Applying Online Learning Analytics: Research, Findings, and Next Steps

Concurrent Session 3

Session Materials

Brief Abstract

Building a comprehensive foundation for the application of analytics is critical for online learning to demonstrate impact. This session shares insights from the current state of research on online learning analytics and recently published articles from the special issue in the Online Learning Journal. 

Presenters

Dr. Karen Vignare is a strategic innovator who has been leveraging emerging technologies to improve access, success and flexibility within higher education for over 20 years. Dr. Karen Vignare currently serves as the Executive Director of the Personalized Learning Consortium at the Association of Public and Land Grant Universities. The PLC’s mission is to support public universities as they rapidly infuse technology that supports improved student learning, retention and graduation. She has a Ph.D. from Nova Southeastern University in Computer Technology and Education and a M.B.A from the William Simon Business School at University of Rochester.
Scott is a Data Scientist with a strong interest in utilizing analytics and statistical methodologies to enhance decision making and drive policy changes in higher education. Scott currently works for PAR Framework, a division of Hobsons, where he builds predictive models, develops visual representations of data, and tackles cross-institutional research questions for partner institutions.

Extended Abstract

While research studies on the use of analytics are beginning to populate journals and conferences, many of those articles are aimed at a more limited audience of researchers. This session presents attendees with information about applying analytics within online learning while also highlighting specific studies that are particularly useful to the field. The editors of the journal from the special issue and two authors will share important contributions from the journal that will help administrators make better decisions, provide insights for faculty teaching online courses, and introduce works for other researchers to build upon.

The panel will be moderated by the editors Drs. Karen Vignare and Patsy Moskal who will review research from the recently published journal but also discuss what the current research in the field tells us about the use of online learning analytics. The discussion will also include what is missing in the field and where both practitioners and researchers need to focus their research efforts. The Online Learning Journal special issue on learning analytics represents universities that are using analytics, researchers who are publishing, colleagues within practitioner communities, and implementers of analytics within online universities.

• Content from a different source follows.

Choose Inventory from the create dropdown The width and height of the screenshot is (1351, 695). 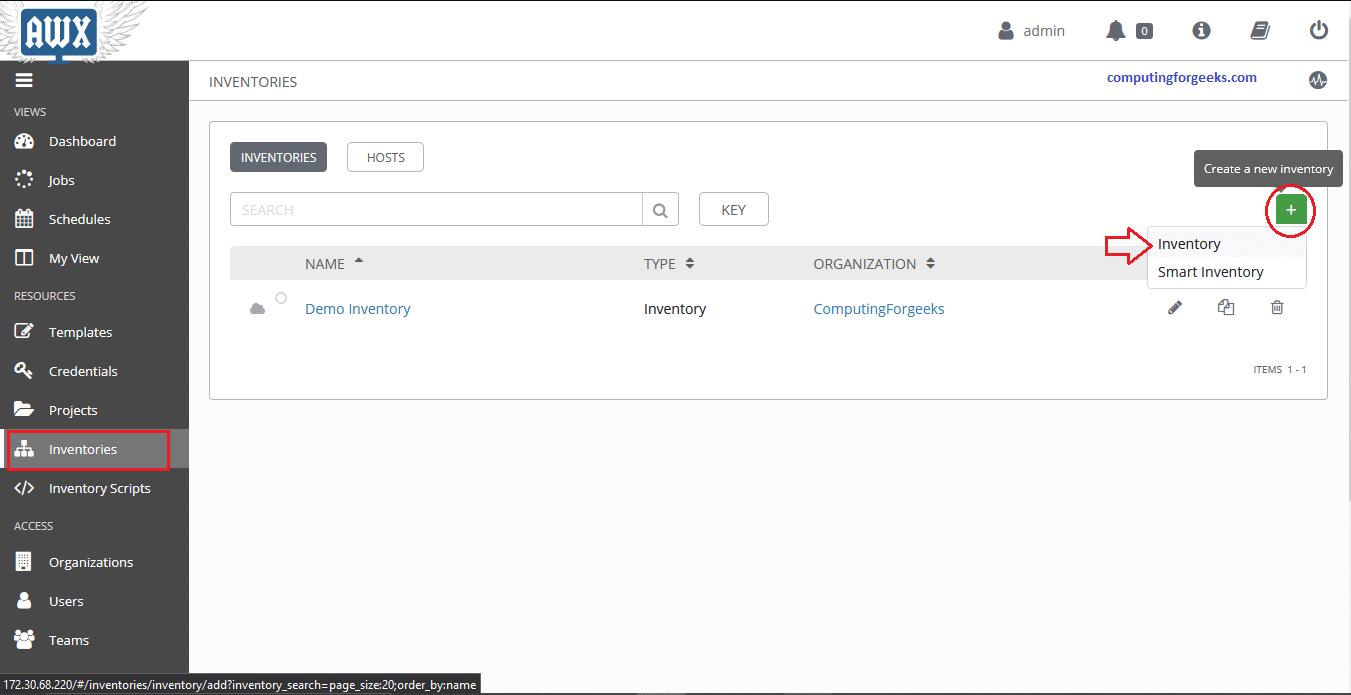(1189, 243)
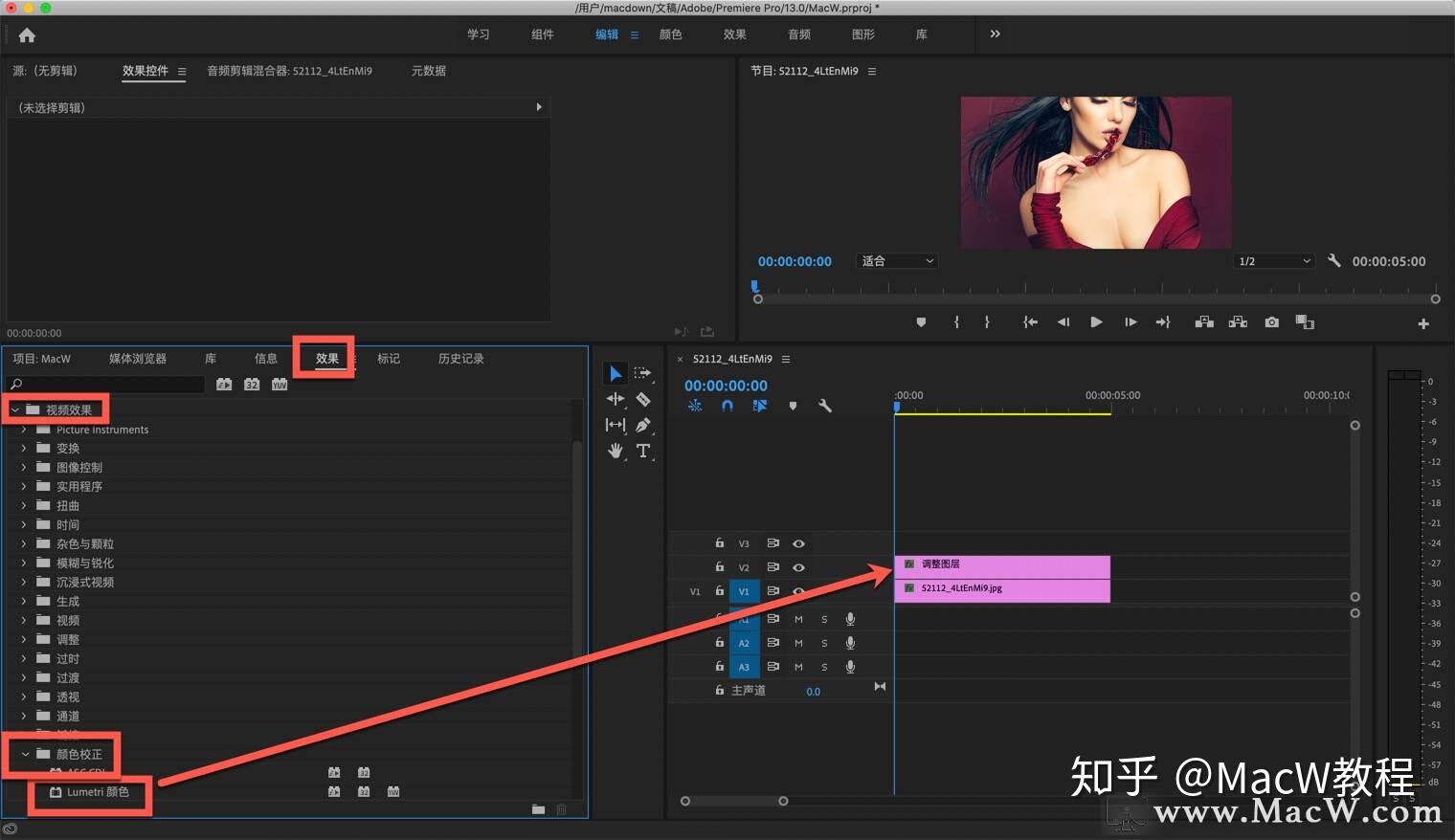Switch to the 效果 panel tab
The height and width of the screenshot is (840, 1455).
point(326,358)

The two authors will share details on their recently published work. Dr. Karen Swan, representing James, Swan and Daston (2016), will discuss the review of a large dataset compiled within the Predictive Analytics Reporting (PAR) Framework that was used to compare students enrolled in only on-ground courses, students enrolled in only online courses, and students enrolled a mixture of both modalities at five primarily on-ground community colleges, five primarily on-ground four-year universities, and four primarily online institutions. This exciting work entitled, “Retention, Progression and the Taking of Online Courses,” provides further proof that online courses can provide both flexibility and access while improving student completion. The results suggest that taking online courses is not necessarily harmful to students’ chances of being retained. While the PAR Framework dataset represents a microcosm of institutions across American universities, it does include a more representative sample of institutions serving nontraditional students. It is clear from other work including IPEDS recent reports that these students are taking more accessible course modalities like online and blended courses. The research also reveals essentially no difference in retention between delivery mode for students enrolled in primarily on-ground four-year universities participating in the PAR Framework. At participating primarily online institutions, students blending their courses had slightly better odds of being retained than students taking exclusively on-ground or exclusively online courses. This report furthers other seminal research that reviews retention in online and blended learning.

The last paper discussed will share a case study from a large public online university where analytics were used to predict the success of transfer students. The research study examines student learner characteristics, course-taking behaviors from prior community colleges attended, and first-term GPA at a four-year institution to predict the likelihood of re-enrollment for 8,200 students.  The logistic regression models showed that gender, age, and first term GPA at the four-year institution were significant predictors of re-enrollment. 

The session will include time for audience questions.